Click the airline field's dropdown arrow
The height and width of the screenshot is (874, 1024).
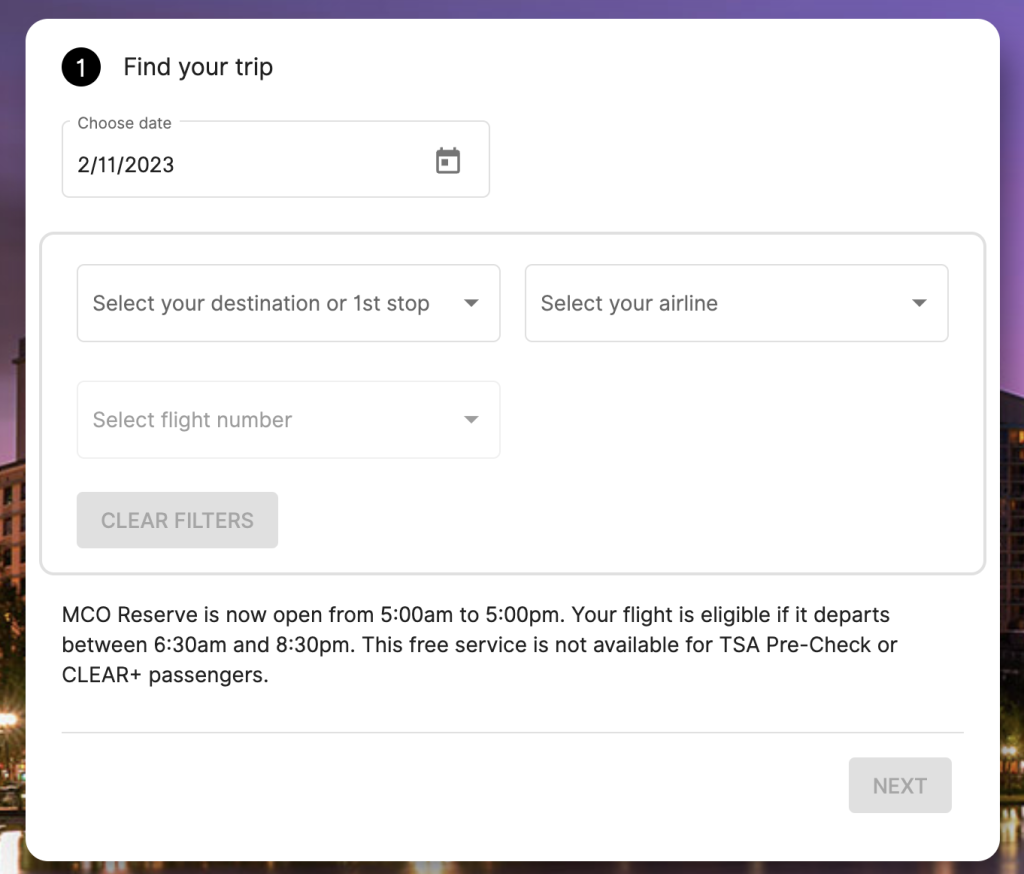pos(919,303)
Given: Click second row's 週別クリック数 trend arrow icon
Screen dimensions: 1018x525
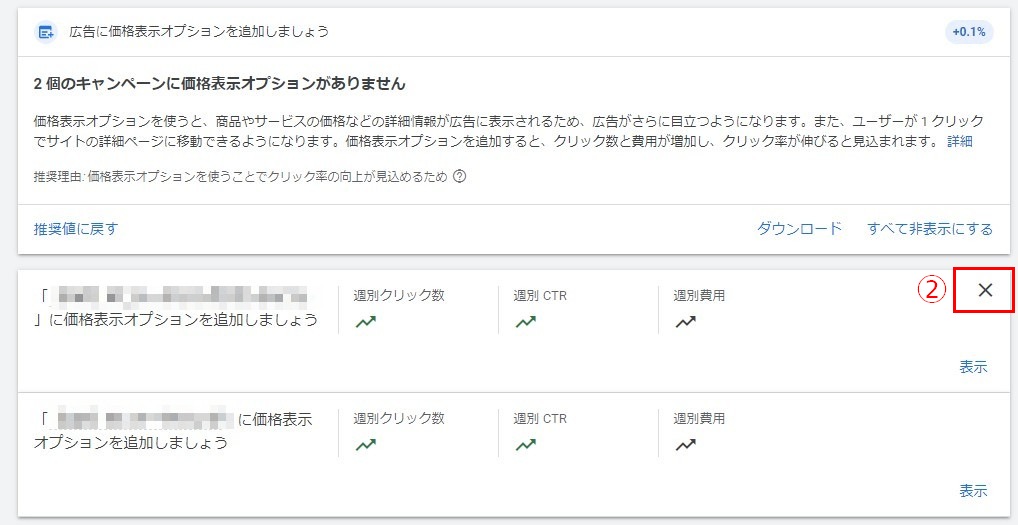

★ ★ ★

Find each line in the material that contains the word "Click", and copy those lines out in full.

## TASK ANSWER
Click the airline field's dropdown arrow
Given: Click second row's 週別クリック数 trend arrow icon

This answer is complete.